New Squishy Memristor Device: Friends Don’t Let Friends go Binary
I believe it started out with casual smart phone use in social situations – it was really convenient to communicate via text message and we all liked watching the Honeybadger video you found on YouTube while we were waiting for the bus. I’ll admit I didn’t think anything of it when you mentioned you made 4,506 Facebook friends and had created an equal number of Google+ Circles. I didn’t blink when you said you were also monitoring sixteen email accounts while a writing a blog about micro-finance, although in retrospect that seems like a lot.
Image courtesy bjcblog.wordpress.com
I started to worry when you let it slip that you were dabbling in electronics and that you had hacked a Microsoft Kinect. You started hanging out with a different crowd and you changed your behavior dramatically, staying up all night writing code. You didn’t seem to care that you lost your job, and for the past month you’ve only emerged from your apartment to buy donuts and stepper motors. You developed what I consider an unhealthy fascination with the movie Iron Man, even going so far as to characterize the sequel as, “an awesome flick.”
Image courtesy NCSU
But when you mentioned you were trying to get your hands on a biocompatible electronic device recently developed by researchers at NC State, I got really worried. I’m so worried I called your Mom, and now she’s worried too – and she’s making it your Dad’s problem. What on earth do you want with a soft, flexible memory device the consistency of Jell-O that functions in wet environments SUCH AS THE HUMAN BODY!?!?! I mean, this stuff could potentially interface with biological tissue!
The only thing I can think is that you are becoming a Cyborg.
I did a little digging, and I found out that the new device functions like a memristor, which is (as if you didn’t know):
“a passive two-terminal electronic component in which there is a functional relationship between charge and magnetic flux linkage. When current flows in one direction through the device, the resistance increases; and when current flows in the opposite direction, the resistance decreases, although it must remain positive. When the current is stopped, the component retains the last resistance that it had, and when the flow of charge starts again, the resistance of the circuit will be what it was when it was last active” (Wikipedia).
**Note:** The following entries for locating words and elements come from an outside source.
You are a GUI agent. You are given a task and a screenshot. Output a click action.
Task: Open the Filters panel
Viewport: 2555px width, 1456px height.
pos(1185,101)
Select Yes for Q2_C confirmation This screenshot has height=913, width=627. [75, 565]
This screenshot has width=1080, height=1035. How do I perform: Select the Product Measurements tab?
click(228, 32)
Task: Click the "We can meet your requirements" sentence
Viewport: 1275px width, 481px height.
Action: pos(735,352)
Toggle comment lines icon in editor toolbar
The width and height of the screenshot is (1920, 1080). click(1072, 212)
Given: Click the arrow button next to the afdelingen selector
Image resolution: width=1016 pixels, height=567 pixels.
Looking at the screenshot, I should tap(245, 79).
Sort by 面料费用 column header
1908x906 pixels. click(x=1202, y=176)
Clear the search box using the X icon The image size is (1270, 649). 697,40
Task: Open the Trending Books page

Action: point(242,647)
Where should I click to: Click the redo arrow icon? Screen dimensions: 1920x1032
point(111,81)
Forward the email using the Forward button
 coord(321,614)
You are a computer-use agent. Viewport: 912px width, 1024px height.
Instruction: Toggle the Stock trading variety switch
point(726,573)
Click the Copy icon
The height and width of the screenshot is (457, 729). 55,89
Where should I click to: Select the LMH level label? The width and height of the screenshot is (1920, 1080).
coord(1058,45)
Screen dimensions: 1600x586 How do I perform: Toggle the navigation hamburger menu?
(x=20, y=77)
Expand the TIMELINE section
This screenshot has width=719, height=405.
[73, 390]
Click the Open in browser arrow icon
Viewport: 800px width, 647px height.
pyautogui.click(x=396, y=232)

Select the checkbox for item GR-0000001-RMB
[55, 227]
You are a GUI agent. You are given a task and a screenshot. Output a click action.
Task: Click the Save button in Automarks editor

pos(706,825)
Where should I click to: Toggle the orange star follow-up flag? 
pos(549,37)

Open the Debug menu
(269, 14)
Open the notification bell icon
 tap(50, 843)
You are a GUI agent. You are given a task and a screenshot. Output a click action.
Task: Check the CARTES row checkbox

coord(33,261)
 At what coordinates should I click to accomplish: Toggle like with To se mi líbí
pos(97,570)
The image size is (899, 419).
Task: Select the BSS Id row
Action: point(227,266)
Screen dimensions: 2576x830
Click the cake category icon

From what I can gather, the prototypes the researchers developed are flexible and can exist in two states: conductive or resistive. That’s important because two states could correspond to the 1s and 0s in binary computer code, and researchers are working on a way to program the devices, meaning that one day they might be able to interact with your neurons.
So tell me – and be honest: are you or are you not working on some kind of human/computer fusion project using yourself as a lab rat? Because if you are, I think we need to find you a support group.
Filed under wood due to the flexibility and hard/soft kind of quality.
Dillow, Clay. “New Memory Device Feels Like Jell-O, Could Work Inside Your Body.” Popsci.com 7/14/11. Accessed 7/21/11. URL.